### TO DO
In the entries below, find the line with "Image resolution: width=1316" and the line with "Image resolution: width=586". Repeat exactly everything between them, those two lines included, but not the pictures.

### SOURCE DATA
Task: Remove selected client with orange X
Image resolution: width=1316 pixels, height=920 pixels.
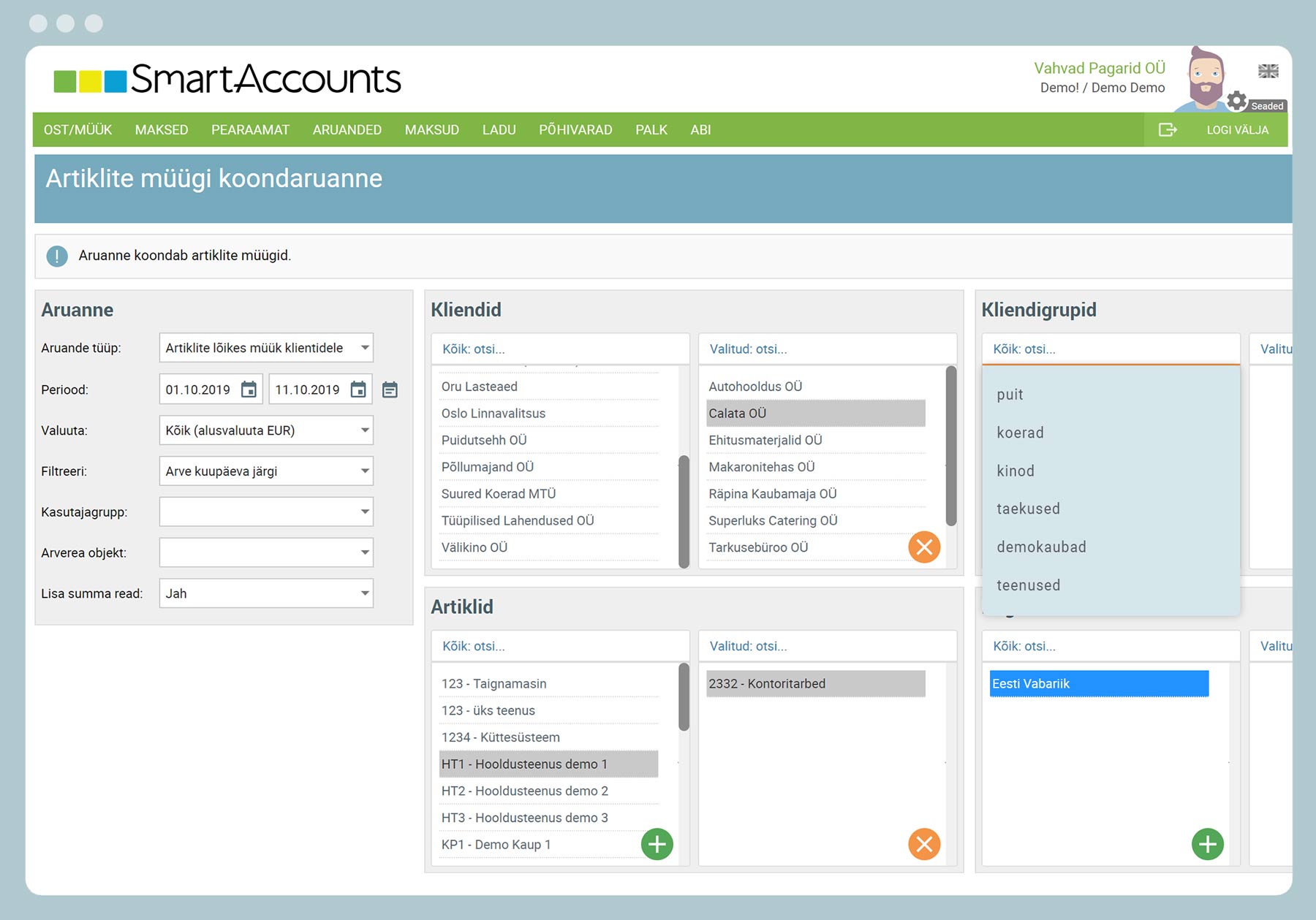Action: 924,547
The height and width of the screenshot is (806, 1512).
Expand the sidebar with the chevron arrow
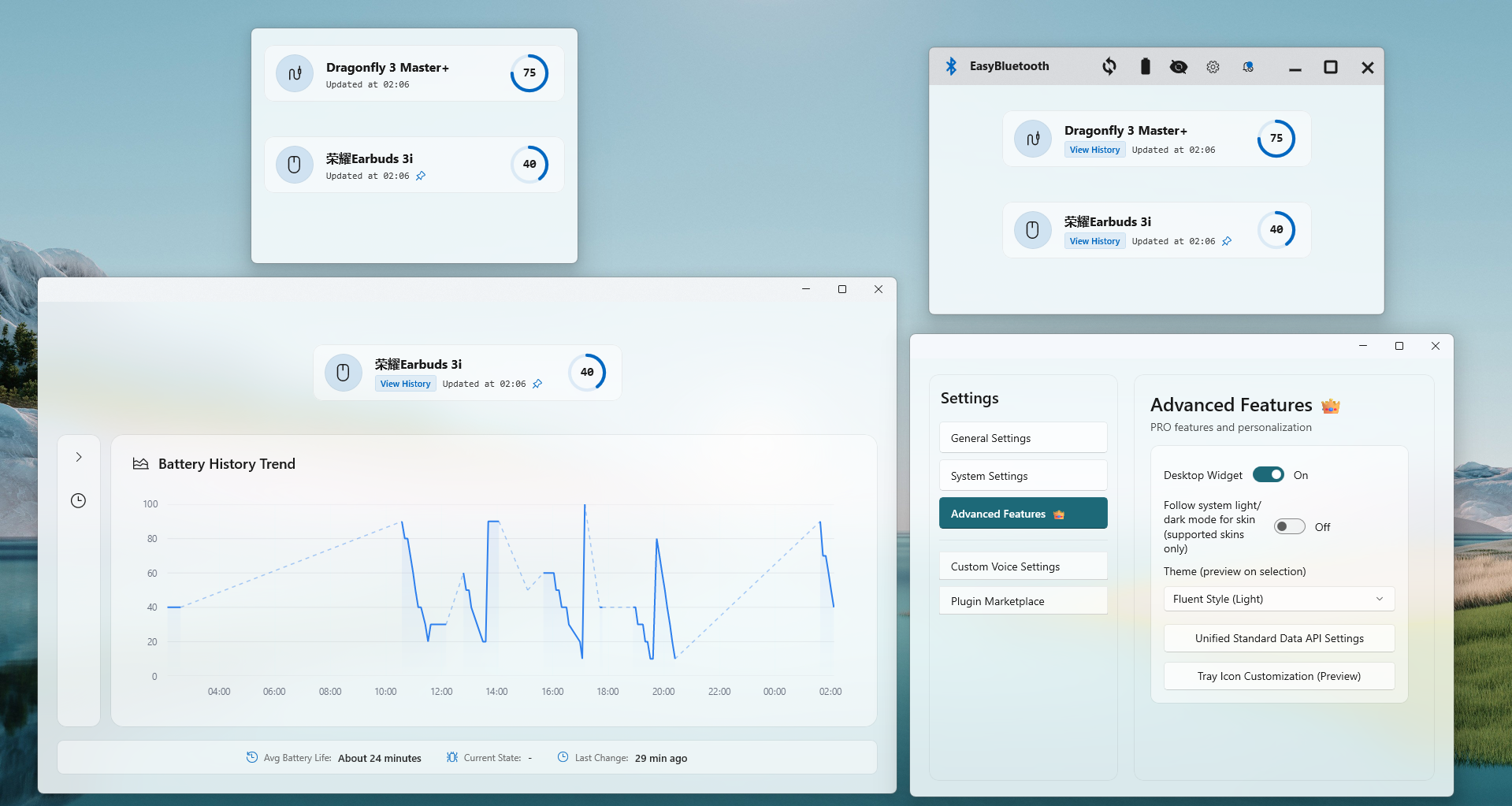pyautogui.click(x=79, y=457)
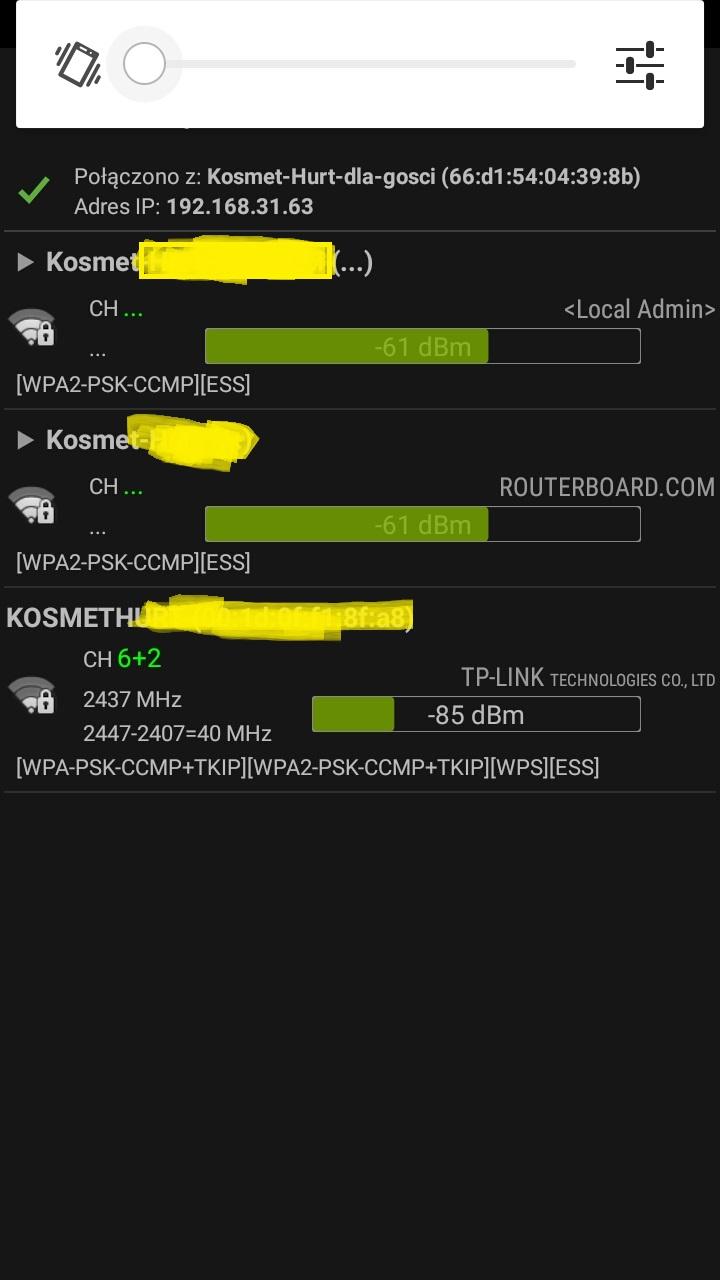Click the green connected checkmark icon
The image size is (720, 1280).
coord(34,190)
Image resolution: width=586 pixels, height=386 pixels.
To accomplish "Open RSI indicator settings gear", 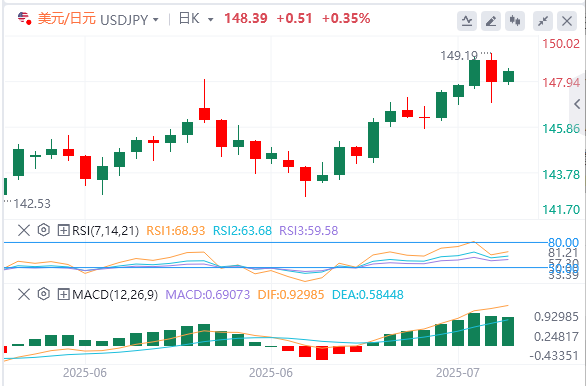I will pyautogui.click(x=44, y=230).
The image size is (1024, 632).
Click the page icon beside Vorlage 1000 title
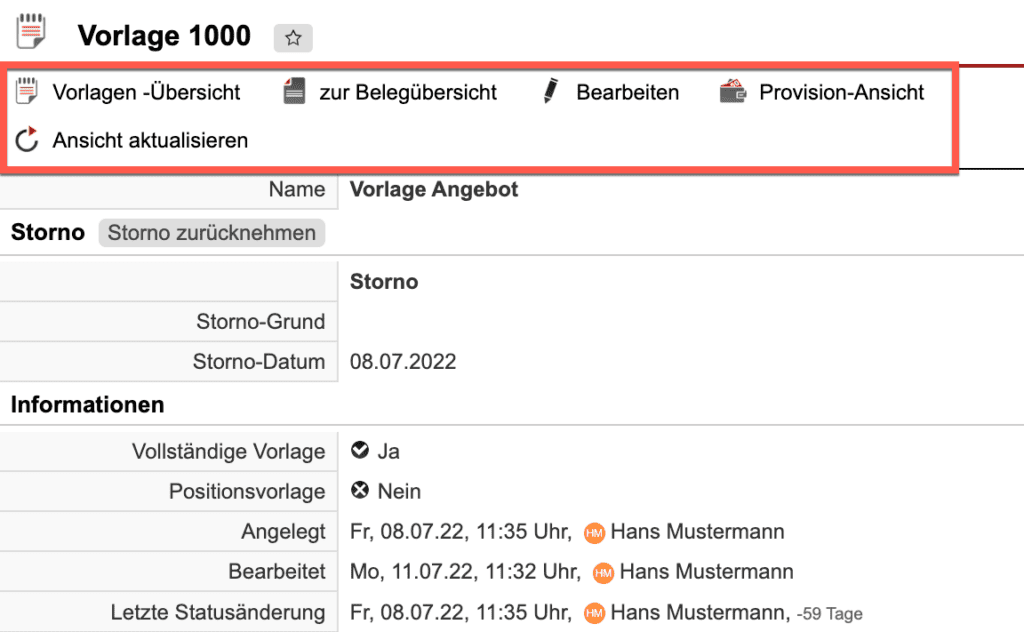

### ANSWER SECTION
Image resolution: width=1316 pixels, height=920 pixels.
Action: 924,547
The height and width of the screenshot is (806, 1512).
Expand the sidebar with the chevron arrow
pyautogui.click(x=79, y=457)
Click the green connected checkmark icon
The image size is (720, 1280).
coord(34,190)
Image resolution: width=586 pixels, height=386 pixels.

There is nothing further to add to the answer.